There have been a number of places where the potential benefits of user-centric data (or consumer data) have been discussed, as generally labeled as “giving back their data to the users”. These include in particular the popular article “Show Us the Data. (It’s Ours, After All.)” by Richard H. Thaler in the New York Times. As was argued in particular in one of our previous posts, being able to give a complete account of what end-users could do with such data is both unfeasible and undesirable. However, we can summarise the expected benefits, and their connections to the work done in UCIAD, in three different areas:

  • Known yourself… and be more efficient: As we briefly discussed in our post on self-tracking, there is a trend currently regarding people, individuals, monitoring their own activities, statuses, etc. While some would criticise such attitude as pure narcissism, the reality is that monitoring oneself has been realised as one effective way to improve. In sport for example, monitoring performance in relation with other variables (health status, equipment used, etc.) is necessary to improve and achieve the best conditions, for the best results. Besides sports however, there are many areas where monitoring and understanding one’s own behaviour can help being more efficient. There is a large gap between an athlete measuring his/her performance and a user monitoring his/her online activities. However, for a user to know how he/she searched websites, find and exploit resources on the Web or engage with online communities, can only have a positive effect on his/her effectiveness in realising these tasks in the future.
  • Exploit your own data yourself: Besides the passive monitoring of activities, consumer data has often be described as exploitable by individuals.
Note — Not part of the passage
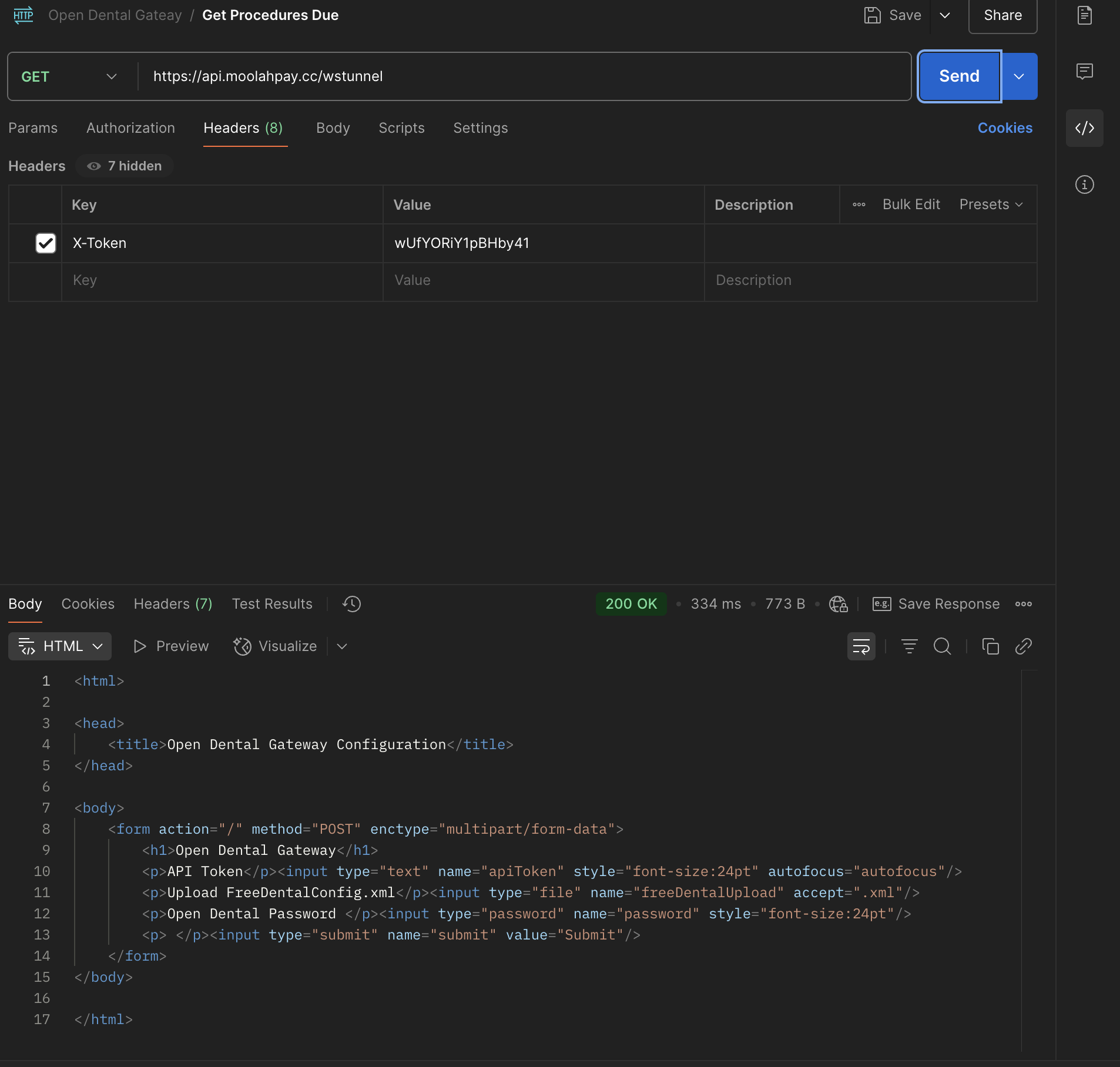Image resolution: width=1120 pixels, height=1067 pixels.
Task: Switch to the Authorization tab
Action: [130, 128]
Indeed, in the current situation, organisations collect large amounts of data about their users, that they exploit to their own benefits, often for commercial purposes. Such personal data and profiles are being used and accessed by a large variety of agents, from the search engine that will send personalised results to the advertiser that will target you with specific products, except the user him/herself. For the users to have access, control and possibly ownership of their own data means that they could also exploit them, use them to build their own profiles that can be employed in communicating with other entities on the Web, under their own terms. In a more directly pragmatic way, the users can analyse their own data and build on top of them to extract relevant information to their own benefit. In UCIAD, we not only allow users to export their own data, but we do it using Semantic Web standards to ensure maximum reusability and, through relying on a customisable ontology, the exported data can be flexibly adapted to any kind of uses that the user might come up with, not only the ones that we have thought of.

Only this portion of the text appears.